Plasmids have played a key role in the horizontal spread of antibiotic resistance genes, promoting the survival and selection of clonal lineages among clinically significant pathogens (8). IncQ plasmids are of particular interest since they are highly mobilizable, being stably maintained, and transferred among a wide range of Gram-negative bacteria (9, 10). On the other hand, Col-like plasmids are mobilizable vectors that have been increasingly reported as antibiotic resistance carriers, in members of the Enterobacteriaceae family, being postulated as versatile gene capture platforms (11). These novel groups of IncQ1 and Col-KPC plasmids, identified in this study, might have originated through independent recombination events between NTE_KPC-IId and a recipient IncQ1 or Col-type plasmid backbone, which is consistent with independent recombination events generating the variability among members of this group of plasmids (10, 12). Interestingly, large direct repeats could flank genomic rearrangements between NTE_KPC elements and small mobilizable plasmids. In fact, recent studies have reported the presence of these small plasmids in KPC-2-producing Pseudomonas aeruginosa and Escherichia coli and in BKC-positive Klebsiella pneumoniae isolates (12–15).
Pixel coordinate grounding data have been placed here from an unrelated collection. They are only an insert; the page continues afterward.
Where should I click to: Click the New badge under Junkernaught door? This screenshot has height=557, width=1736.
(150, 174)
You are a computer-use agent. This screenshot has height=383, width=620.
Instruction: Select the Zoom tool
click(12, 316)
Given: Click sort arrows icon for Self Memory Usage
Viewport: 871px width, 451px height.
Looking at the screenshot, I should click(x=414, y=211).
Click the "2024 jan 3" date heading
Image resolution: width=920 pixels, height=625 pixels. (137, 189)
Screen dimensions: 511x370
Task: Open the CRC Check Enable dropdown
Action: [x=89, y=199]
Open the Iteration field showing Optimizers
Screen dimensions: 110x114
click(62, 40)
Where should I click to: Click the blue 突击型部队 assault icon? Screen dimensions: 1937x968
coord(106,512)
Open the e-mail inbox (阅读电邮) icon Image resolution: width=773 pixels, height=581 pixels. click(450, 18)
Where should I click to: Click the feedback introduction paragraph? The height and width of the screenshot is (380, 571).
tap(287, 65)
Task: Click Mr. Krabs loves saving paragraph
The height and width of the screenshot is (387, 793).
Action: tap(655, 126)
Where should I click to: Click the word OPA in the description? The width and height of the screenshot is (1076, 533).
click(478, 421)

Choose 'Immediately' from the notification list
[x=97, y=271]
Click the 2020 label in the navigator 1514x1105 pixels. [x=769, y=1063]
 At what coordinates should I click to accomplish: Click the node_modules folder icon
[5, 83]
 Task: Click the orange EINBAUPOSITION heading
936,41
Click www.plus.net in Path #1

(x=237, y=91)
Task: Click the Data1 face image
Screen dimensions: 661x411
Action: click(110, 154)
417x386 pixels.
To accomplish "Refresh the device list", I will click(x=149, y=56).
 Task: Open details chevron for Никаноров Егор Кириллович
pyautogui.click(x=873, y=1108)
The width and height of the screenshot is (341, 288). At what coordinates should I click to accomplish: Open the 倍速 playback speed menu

In summary, we report here the identification and complete sequence of two plasmids, pKPN535a (MH595533) and pKPC45a (MH595534), which represent new groups of small IncQ1 and Col-KPC vectors conferring carbapenem resistance in high-risk lineages of K. pneumoniae CG258, representing a novel mechanism for dissemination of carbapenem resistance that may carry lower fitness costs and could potentially result in increased persistence and wider dissemination.

Data availability.

The nucleotide sequences of the pKPN535a and pKPC45a plasmids were deposited at GenBank under accession numbers MH595533 and MH595534, respectively.